Stefania Dimitroula, elle, a tranché. Son petit appartement de Koukaki est désormais disponible à la location longue durée. "Depuis le début de l'été 2018, il était sans arrêt occupé grâce à Airbnb", explique cette Grecque de 32 ans. Or "100% de mes réservations ont été annulées pour avril, mai et juin".

Au chômage, Stefania n'avait pas le choix. "Je misais sur cette somme, environ 1.000 euros par mois, pour compenser ma perte d'activité", souligne-t-elle, "pessimiste pour la saison estivale", dont le gouvernement grec espère le démarrage au 1er juillet.

Le retour au bail longue durée

Le bail de longue durée est une "véritable tendance de fond", assure Patrick Tkatschenko, agent immobilier à Athènes, membre de la Fédération de l'immobilier de Grèce (OMASE). "Airbnb est en train de se prendre une grosse claque. Les conséquences liées au Covid-19 accélèrent la régulation du marché. C'est extrêmement brutal".

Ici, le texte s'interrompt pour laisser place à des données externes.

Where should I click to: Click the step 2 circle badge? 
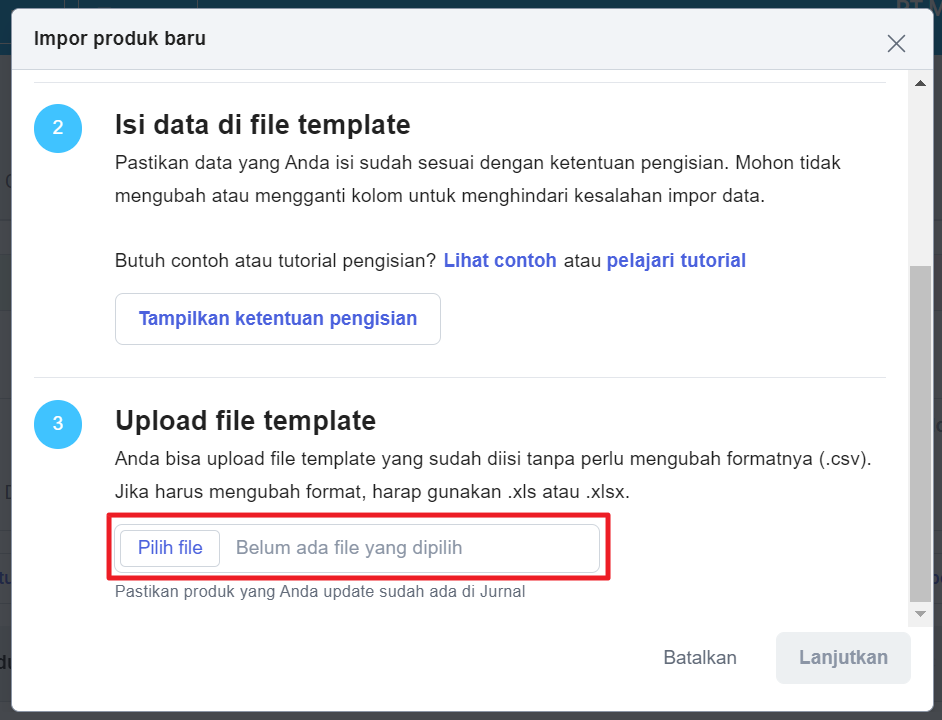coord(58,128)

Une étude réalisée par Spitogatos, première plateforme d'annonces immobilières en Grèce, révèle une nette augmentation des biens locatifs sur le marché classique au cours du mois d'avril. À Athènes, elle dépasse 30% dans plusieurs quartiers du centre.

Une tendance qui permettra en outre d'assainir un marché immobilier, en déficit de locations à long terme en raison de l'explosion des appartements touristiques proposés sur Airbnb ces dernières années. Pour Stratos Paradias, président de la Fédération Hellénique de la Propriété (POMIDA) et de l'Union Internationale de la Propriété Immobilière (UIPI), "le nettoyage qui va s'opérer avec la crise du Covid-19 est nécessaire".

Toutefois, pour beaucoup, l'appartement touristique a encore des belles années devant lui en permettant au client de s'isoler en toute sécurité, contrairement aux hôtels. En Espagne, Enrique Alcantara, président d'Apartur, la fédération des associations d'appartements touristiques de Barcelone, n'est pas inquiet pour l'avenir d'Airbnb. Il veut croire au "triomphe" de l'appartement touristique.

Si il prévoit une chute de 85% du chiffre d'affaires pour 2020, il estime que l'appartement touristique "va s'adapter plus facilement aux nouveaux temps qui arrivent, aux nouveaux besoins des touristes, surtout en matière de sécurité". Pour l'heure, les nuitées en appartements touristiques ont chuté de 65,5% en mars en Espagne, selon l'Institut national de la statistique.

Airbnb table sur des réservations de dernière minute pour l'été

En France également, Airbnb s'attend à voir les réservations repartir cet été grâce à la clientèle domestique, car les Français passeront leurs vacances dans leur pays.

Il n'empêche, l'an dernier les Français représentaient 66 % de la clientèle d'Airbnb qui compte 650.000 offres à travers l'hexagone, dont 10% à Paris. Sans les voyageurs étrangers, Airbnb pourrait donc perdre le tiers de sa fréquentation.

Si "l'activité est minimale actuellement en raison des mesures de confinement", Aurélien Pérol, directeur de la communication d'Airbnb France, estime que "le climat d'incertitude sur les modalités exactes du déconfinement va favoriser les réservations de dernière minute".